The Telugu Desam Party (;  TDP) is an Indian regional political party with great influence in the states of Andhra Pradesh and Telangana. It was founded by the former chief minister of Andhra Pradesh N. T. Rama Rao (N.T.R.) on 29 March 1982 and has focused on supporting Telugu speakers. The party has won a five-time majority in the Andhra Pradesh Legislative Assembly and has emerged as the most successful political outfit in the state's history. It is currently the main opposition party in the Andhra Pradesh Legislative Assembly.

From 1 September 1995, the TDP was led by N.T.R.'s son-in-law and the former chief minister of Andhra Pradesh N. Chandrababu Naidu as president of the party. The headquarters of the party is called N.T.R. Bhavan, which is located at Mangalagiri, Guntur.

Ideology and symbolism
The Telugu Desam Party follows a pro-Telugu ideology. It was founded as an alternative to the Congress hegemony, by emphasizing Telugu regional pride and serving as the party for farmers, backward castes and middle-class people. Since the 1990s, it has followed an economically liberal policy that has been seen as pro-business and pro-development.
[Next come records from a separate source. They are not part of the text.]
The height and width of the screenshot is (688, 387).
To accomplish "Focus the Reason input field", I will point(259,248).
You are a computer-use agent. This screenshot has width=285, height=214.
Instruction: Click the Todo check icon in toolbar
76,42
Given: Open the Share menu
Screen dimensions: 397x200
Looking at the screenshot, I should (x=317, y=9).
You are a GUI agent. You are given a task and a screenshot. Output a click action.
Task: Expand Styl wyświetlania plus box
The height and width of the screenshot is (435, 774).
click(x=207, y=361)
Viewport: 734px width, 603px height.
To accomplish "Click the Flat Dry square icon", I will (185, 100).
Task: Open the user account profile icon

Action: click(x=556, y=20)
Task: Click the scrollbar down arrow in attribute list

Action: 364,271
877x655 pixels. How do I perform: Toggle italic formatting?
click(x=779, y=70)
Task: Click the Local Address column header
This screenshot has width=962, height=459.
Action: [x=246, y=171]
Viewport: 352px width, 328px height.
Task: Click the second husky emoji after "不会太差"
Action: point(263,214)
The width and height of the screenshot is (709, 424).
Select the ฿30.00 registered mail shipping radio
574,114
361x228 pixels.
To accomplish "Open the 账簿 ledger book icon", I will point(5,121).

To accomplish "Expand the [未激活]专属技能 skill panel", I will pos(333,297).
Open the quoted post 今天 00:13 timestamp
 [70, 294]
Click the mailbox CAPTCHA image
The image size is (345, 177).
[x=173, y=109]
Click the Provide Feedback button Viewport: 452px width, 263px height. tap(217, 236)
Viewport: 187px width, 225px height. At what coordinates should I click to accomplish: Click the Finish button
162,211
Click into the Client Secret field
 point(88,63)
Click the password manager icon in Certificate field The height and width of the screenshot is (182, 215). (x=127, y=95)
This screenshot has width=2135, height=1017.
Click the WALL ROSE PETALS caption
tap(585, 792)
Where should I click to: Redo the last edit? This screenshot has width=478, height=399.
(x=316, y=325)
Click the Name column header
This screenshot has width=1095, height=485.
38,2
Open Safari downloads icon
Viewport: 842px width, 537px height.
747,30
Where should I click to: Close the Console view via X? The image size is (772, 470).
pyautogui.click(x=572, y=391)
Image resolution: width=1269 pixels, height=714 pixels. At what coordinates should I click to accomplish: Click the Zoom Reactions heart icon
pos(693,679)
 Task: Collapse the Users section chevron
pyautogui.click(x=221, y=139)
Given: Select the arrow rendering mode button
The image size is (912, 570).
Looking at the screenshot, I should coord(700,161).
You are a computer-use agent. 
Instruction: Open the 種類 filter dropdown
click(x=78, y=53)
The TDP uses yellow as the background colour for the flag with a hut, wheel and plough symbol in the foreground. The party's official symbol is a bicycle.

Health insurance scheme
Since 2014, every active member is eligible for a life insurance policy of ₹2 lakh to be paid to their family in cases of death or permanent total disability, such as the loss of two limbs of eyes, due to accidents, with additional payouts of ₹5,000 per child (up to two) for educational costs. Active members are also reimbursed for up to ₹50,000 to cover hospital treatment from such accidents.

History

NTR Era (1983-1995) 

As a film actor Nandamuri Taraka Rama Rao (NTR) is a well-known name not only to the Telugu people but also to the entire country. On November 18, 1977, near Diviseema in Krishna district of Andhra Pradesh, the sea became turbulent and the Pralaya cyclone that crossed the coast at once caused great destruction to the villages. Thousands of people lost their lives in Horugali and Rakasi waves. The rotting bodies were mass cremated. Officially 14,204 people and unofficially about 50,000 lost their lives in the devastation caused by this typhoon. About 20 thousand acres of crops were damaged. Apart from this, property damage is also estimated to be in crores. People still get excited when they remember that Diviseema was flooded. Film actor NTR, who was shocked by the situation at that time, he took the support of entire film industry by saying that he should stand by the people of Divisea. NTR came to streets and beg everyone to help divisema people. The money donated by people was used to rehabilitate the people of Divisea.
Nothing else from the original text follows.